Au contraire, le vélo est délaissé par les filles qui sont davantage retenues à la maison : elles consacrent davantage de temps à leurs devoirs et aux tâches ménagères, mais aussi à l'hygiène (se coiffer, s'habiller, se maquiller). Elles se voient plus fréquemment interdire par les parents de se déplacer seules, ou de sortir de leur quartier ou de leur village, et surtout de se déplacer la nuit. Elles sont plus souvent invitées à communiquer leur itinéraire précis et se voient plus souvent dissuadées de se rendre dans un lieu quand elles ne connaissent pas l'itinéraire.

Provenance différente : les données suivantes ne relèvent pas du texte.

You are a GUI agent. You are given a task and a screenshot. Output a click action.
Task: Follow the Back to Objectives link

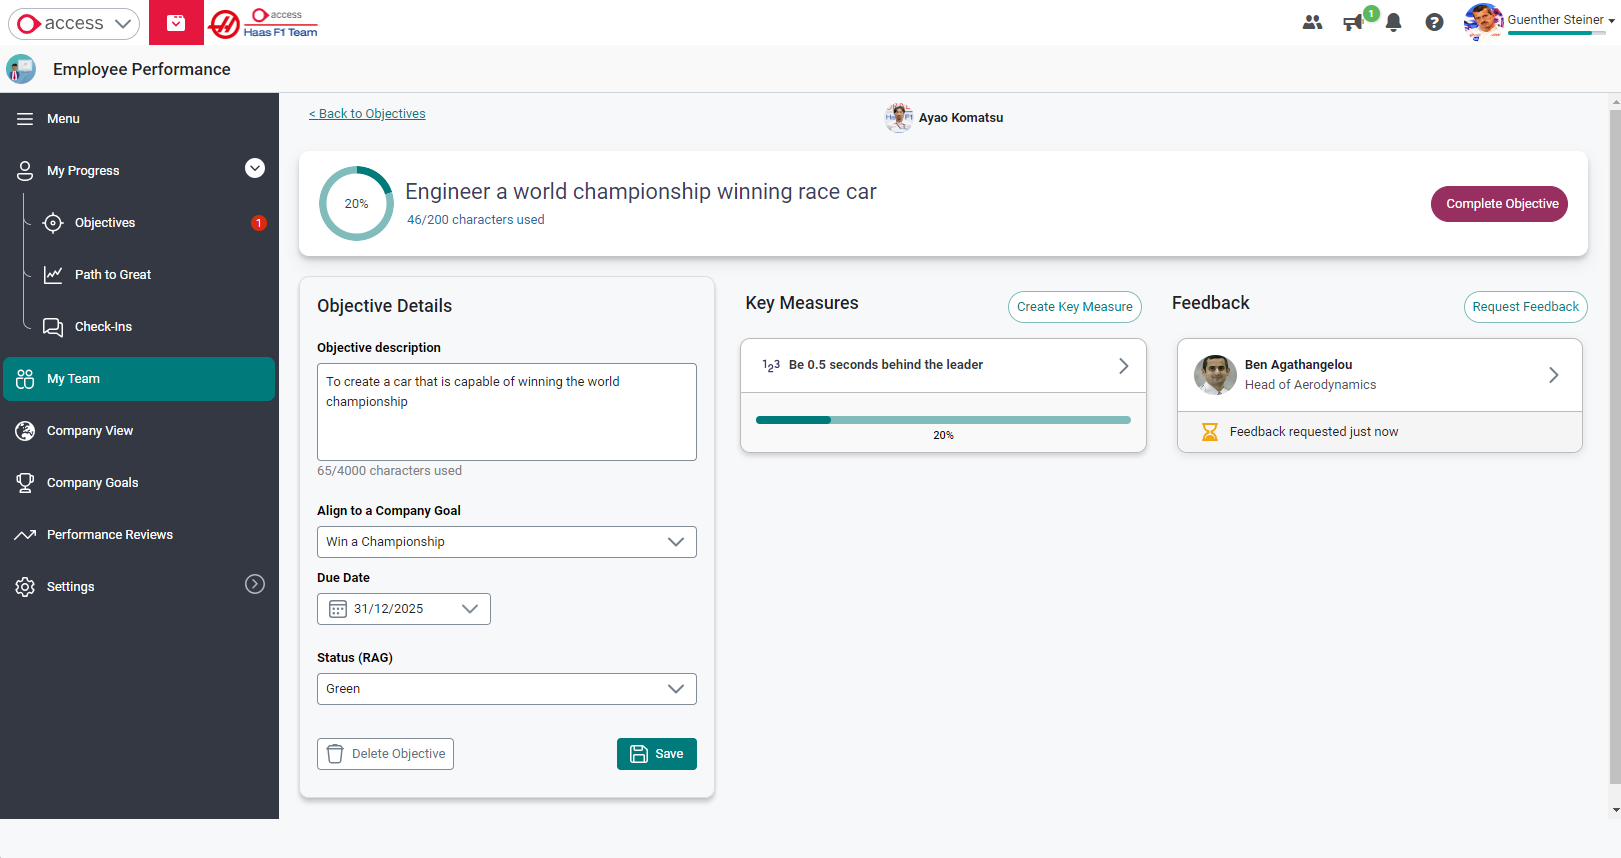pyautogui.click(x=367, y=114)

Même si toutes les adolescentes ne sont pas sujettes de la même manière aux mêmes injonctions, celles qui impactent essentiellement les filles participent à renforcer leur tendance à protéger et soigner leur corps et leur apparence, à éviter trop d'efforts physiques, à craindre de se déplacer seules ou à s'aventurer en dehors de l'espace connu, et à craindre de stationner dans l'espace public. Ces inclinations ont pour effet de limiter leurs alternatives réelles de s'engager dans des formes de pratique du vélo, qu'elles soient ludiques, de vitesse, de force, d'endurance, solitaires, aventurières, improvisées ou stationnaire (sur une place ou dans un skatepark, par exemple).

Un cercle vicieux

David Sayagh pointe un cercle vicieux : moins incitées à la pratique du vélo, les filles acquièrent inévitablement moins de compétences (pour réparer leur vélo, rouler au sein du trafic, maîtriser leur bicyclette…) et vont donc moins pratiquer le vélo.

Ces constructions ont un clair impact à l'âge adulte : bien que le clivage sexué du vélo soit alors moins marqué, beaucoup de femmes qui n'ont pas pratiqué le vélo durant l'adolescence n'osent pas reprendre le vélo par la suite de peur de ne pas être capable d'en faire. C'est la raison pour laquelle la majorité des élèves des vélo-écoles pour adultes sont des femmes, constate encore le chercheur.

Article rédigé sur la base de l'intervention de David Sayagh, chercheur au Cerema, dans le cadre du colloque "Femmes et espaces publics en Seine-Saint-Denis. La pratique du vélo" du 31 novembre 2020.